Moja wlasna, prywatna opinia
Skuszony ta wspaniala perspektywa, sprowadzilem sobie 10 nagrywarek marki Pioneer. Zupelnie nieistotne wydaje sie, ze zamiast 10 jednakowych modeli, otrzymalem 10 roznych napedow z serii 110,(D, DBK) no ale to wypadek przy pracy.
Drugim przypadkiem, bylo to, ze pierwszy naped wlozony do komputera, nie zglosil sie w BIOSie - byl martwy od urodzenia, niestety.
Nieco zmotywowany, sprawdzilem nastepne. 8 zglosilo sie prawidlowo, 9 juz nie.
Wynik:
8:10 calkiem przyzwoity.
Nastepna niespodzianka, bylo to, ze wszystkie posiadaly stare BIOSy w ver. 1.10, skutkiem czego usilowaly nagrywac plyty Colibri (8x) i Supratec (8x) z oszalamiajaca predkoscia
1x.
Po aktualizacj, do ver. 1.39, te same plyty byly rozpoznawane jako odpowiednio 12x i 8x.
Naomiast nie bylo dla mnie zaskoczeniem, ze nagrywanie plyt
+R idzie tym nagrywarkom nie najlepiej, nagrywalo co druga. (z tym sobie poradzilem, wkladajac "co druga" plyte ze szpindla do nagrywarki
)
Ogolnie mowiac - kiszka.
No kto by sie powstrzymal, przed posiadaniem, tak rewelacyjnej nagrywarki, ktorej na dodatek nie ma w Polsce?
Ja , nie!
Sprobowalem!
I co?
Ano nic!
Udalo mi sie dojsc do momentu wyswietlenia licencji i ani kroku dalej!
Ale nic to!
Moze po prostu, nie umiem!
Poprosilem znajomych, upgrajdujacych nagrywarki LG, sama "sila wzroku"!
To samo.
Proba upgradowania "na chama" z poziomu DOSa, zakonczyla sie zniknieciem nagrywarki z systemu.

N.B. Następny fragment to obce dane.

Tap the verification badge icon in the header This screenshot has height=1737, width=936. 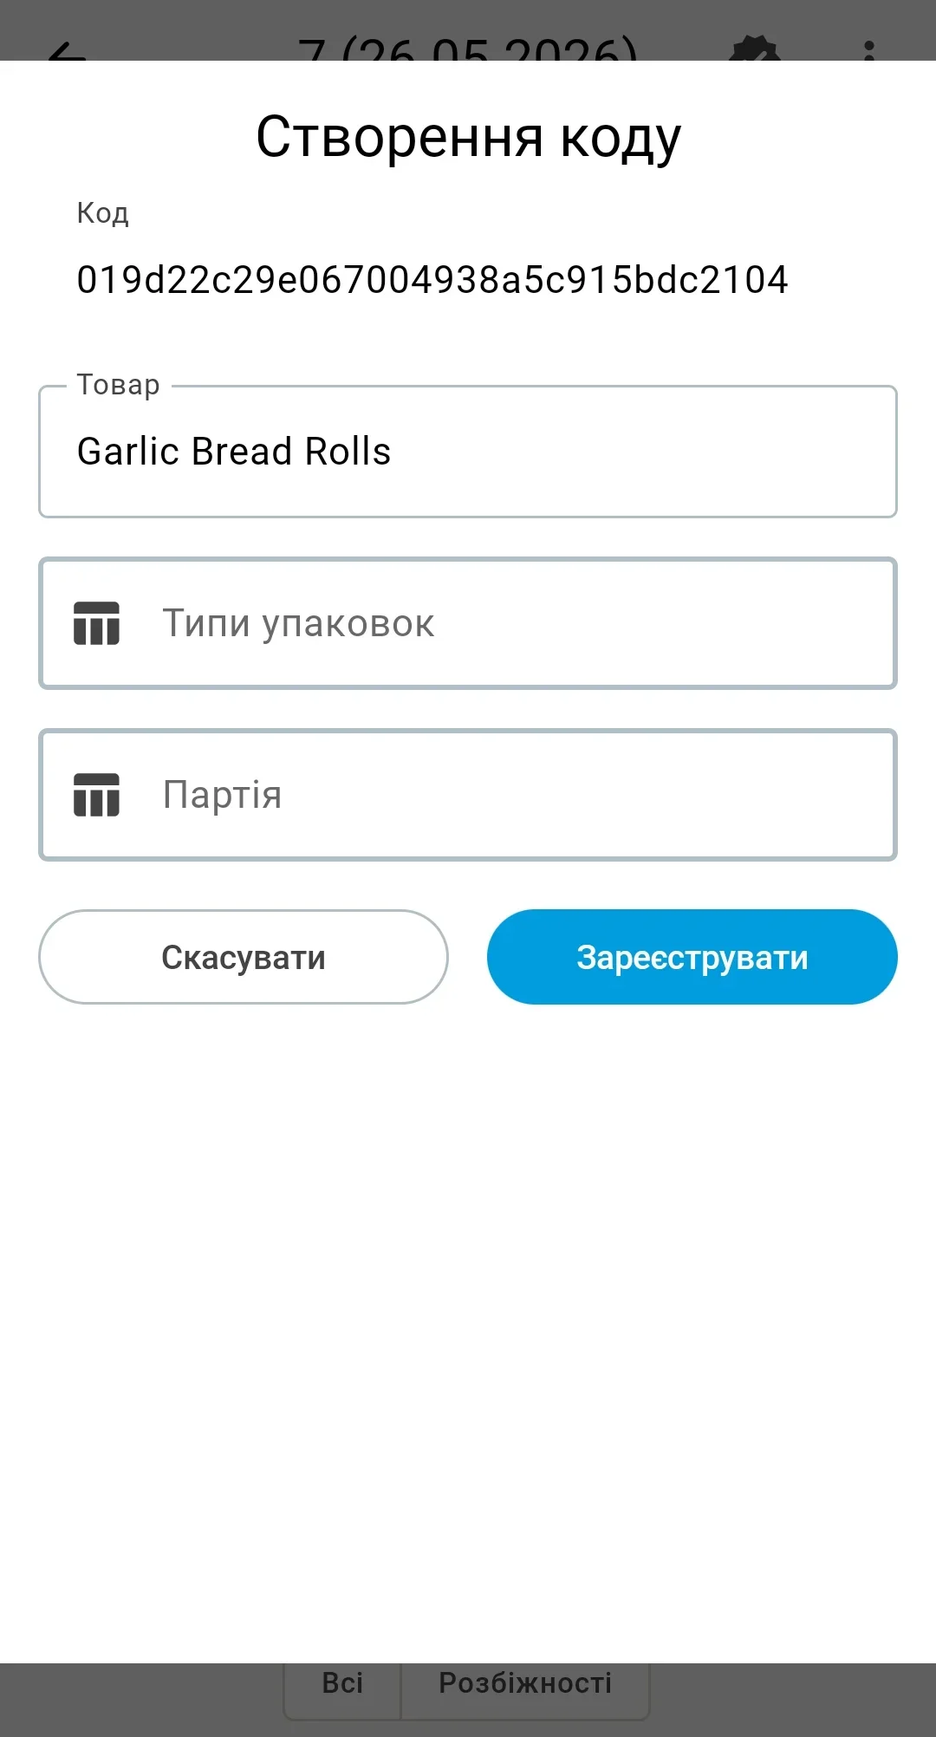pyautogui.click(x=755, y=49)
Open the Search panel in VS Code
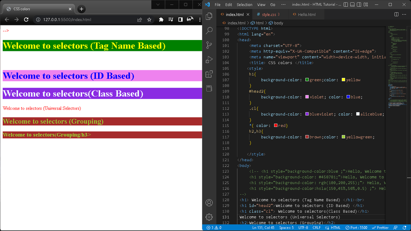 tap(209, 30)
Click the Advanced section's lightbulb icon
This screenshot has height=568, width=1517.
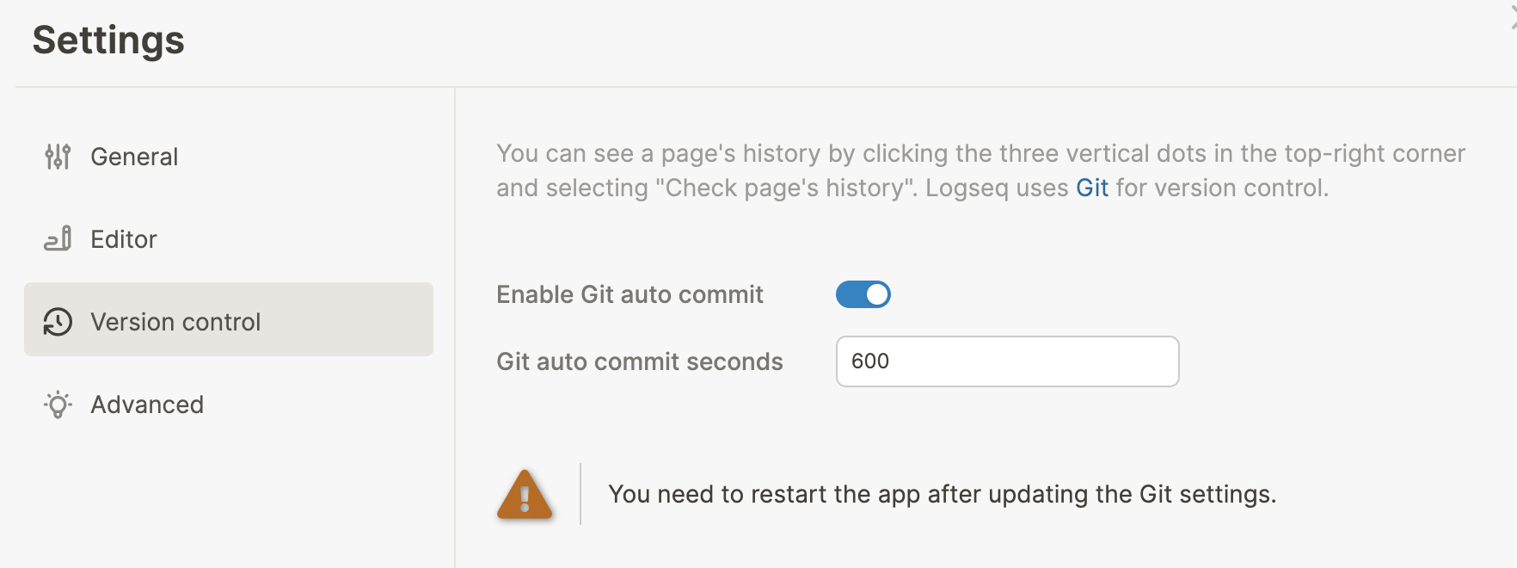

Na szczescie udalo sie ja podniesc.
Sumujac:
-nie kupie juz nigdy nagrywarek m-ki Pioneer (i Samsung), nawet z powodu o 40 zl nizszej ceny od LG.
I dolaczam pozdrowienia dla wszystkich posiadaczy nagrywarek Pioneer.
Szczesliwego i dlugiego uzytkowania.